Layoffs are difficult.
It is often the outcome of bad decision-making at some level.
It could also be a case of a risk-taken gone bad situation.
Bad decisions should be avoided. But a bad decision was taken and then we have layoffs in hand.
It’s inhumane or is it?
This is the ethical paradox of layoffs most leaders are faced with.
Layoffs are bad.
Layoffs hurt the people who are directly on the chopping list.
The toll it takes on the human person is high, monetarily and mentally.
It should be the last decision after every other option to save the business is considered.
How does layoff become an ethical paradox for leaders?
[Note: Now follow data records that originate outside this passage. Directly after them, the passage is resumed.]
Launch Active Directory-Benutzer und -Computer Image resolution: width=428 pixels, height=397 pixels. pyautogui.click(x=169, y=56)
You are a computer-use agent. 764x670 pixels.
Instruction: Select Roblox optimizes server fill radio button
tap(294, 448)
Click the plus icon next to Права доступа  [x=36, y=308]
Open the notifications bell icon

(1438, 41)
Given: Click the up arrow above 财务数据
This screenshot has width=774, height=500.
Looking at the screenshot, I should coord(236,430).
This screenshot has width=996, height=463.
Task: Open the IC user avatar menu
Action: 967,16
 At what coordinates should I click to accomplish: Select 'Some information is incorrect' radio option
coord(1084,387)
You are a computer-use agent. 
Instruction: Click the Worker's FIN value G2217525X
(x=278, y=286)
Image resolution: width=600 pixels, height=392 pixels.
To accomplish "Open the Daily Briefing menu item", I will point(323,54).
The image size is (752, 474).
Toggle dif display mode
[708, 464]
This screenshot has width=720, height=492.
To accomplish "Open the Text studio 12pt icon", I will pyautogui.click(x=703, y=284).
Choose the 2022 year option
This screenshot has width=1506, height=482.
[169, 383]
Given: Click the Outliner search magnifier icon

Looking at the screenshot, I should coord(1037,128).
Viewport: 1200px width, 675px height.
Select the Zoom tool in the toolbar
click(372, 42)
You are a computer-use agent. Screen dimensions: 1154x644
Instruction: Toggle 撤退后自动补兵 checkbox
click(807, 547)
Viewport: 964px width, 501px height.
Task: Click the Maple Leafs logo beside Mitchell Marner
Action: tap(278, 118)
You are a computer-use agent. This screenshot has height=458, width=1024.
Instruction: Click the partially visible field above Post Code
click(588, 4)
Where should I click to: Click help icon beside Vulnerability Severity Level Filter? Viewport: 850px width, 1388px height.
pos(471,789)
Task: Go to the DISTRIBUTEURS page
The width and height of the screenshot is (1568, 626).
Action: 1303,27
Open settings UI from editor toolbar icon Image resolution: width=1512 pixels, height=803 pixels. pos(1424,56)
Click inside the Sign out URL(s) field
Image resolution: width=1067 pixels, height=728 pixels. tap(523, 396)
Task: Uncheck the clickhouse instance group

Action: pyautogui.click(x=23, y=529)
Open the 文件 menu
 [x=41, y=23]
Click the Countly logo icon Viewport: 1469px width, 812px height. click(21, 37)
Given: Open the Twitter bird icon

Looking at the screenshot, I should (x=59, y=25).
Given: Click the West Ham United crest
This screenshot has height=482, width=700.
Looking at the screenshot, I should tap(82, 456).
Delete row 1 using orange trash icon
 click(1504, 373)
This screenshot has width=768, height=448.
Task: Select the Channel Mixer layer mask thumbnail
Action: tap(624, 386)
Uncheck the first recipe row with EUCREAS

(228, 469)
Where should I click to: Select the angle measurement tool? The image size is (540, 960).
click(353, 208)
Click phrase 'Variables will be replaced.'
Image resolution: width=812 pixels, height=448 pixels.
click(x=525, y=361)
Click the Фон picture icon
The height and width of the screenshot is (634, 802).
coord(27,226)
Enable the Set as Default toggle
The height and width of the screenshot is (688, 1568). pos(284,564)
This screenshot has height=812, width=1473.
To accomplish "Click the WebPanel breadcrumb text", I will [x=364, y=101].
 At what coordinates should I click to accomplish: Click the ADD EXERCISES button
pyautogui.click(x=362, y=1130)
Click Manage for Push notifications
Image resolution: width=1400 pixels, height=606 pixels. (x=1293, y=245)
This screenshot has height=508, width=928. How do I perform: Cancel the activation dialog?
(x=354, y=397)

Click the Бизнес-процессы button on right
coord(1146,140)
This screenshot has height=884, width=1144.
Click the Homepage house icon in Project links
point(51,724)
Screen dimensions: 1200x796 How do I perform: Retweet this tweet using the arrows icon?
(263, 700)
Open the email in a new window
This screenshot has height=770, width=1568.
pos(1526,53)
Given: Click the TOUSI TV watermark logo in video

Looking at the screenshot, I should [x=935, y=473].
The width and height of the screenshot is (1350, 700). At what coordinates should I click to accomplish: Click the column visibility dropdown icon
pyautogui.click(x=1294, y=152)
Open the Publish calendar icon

Let’s say we apply the humane socialistic perspective of not laying off – by holding on to people who no more serve the business i.e customers, nor contribute to the revenue stream of the business…
Paying salary without getting equivalent revenue…
Paying salary from the pocket of other employees who contribute to the revenue…
It will soon catch up on the balance sheet. How long can the salary expense be made without sufficient revenue generation? Ergo the humane action of not laying off will become inhumane by the simple virtue of turning a decent business into a loss-making venture and impacting the livelihood of all the employees instead of limiting the impact to a small set of employees.
That’s the ethical paradox of layoffs many leaders are faced with – should they take a hard humane decision of saving the company and almost all its employees by taking an inhumane decision to lay off a small group now?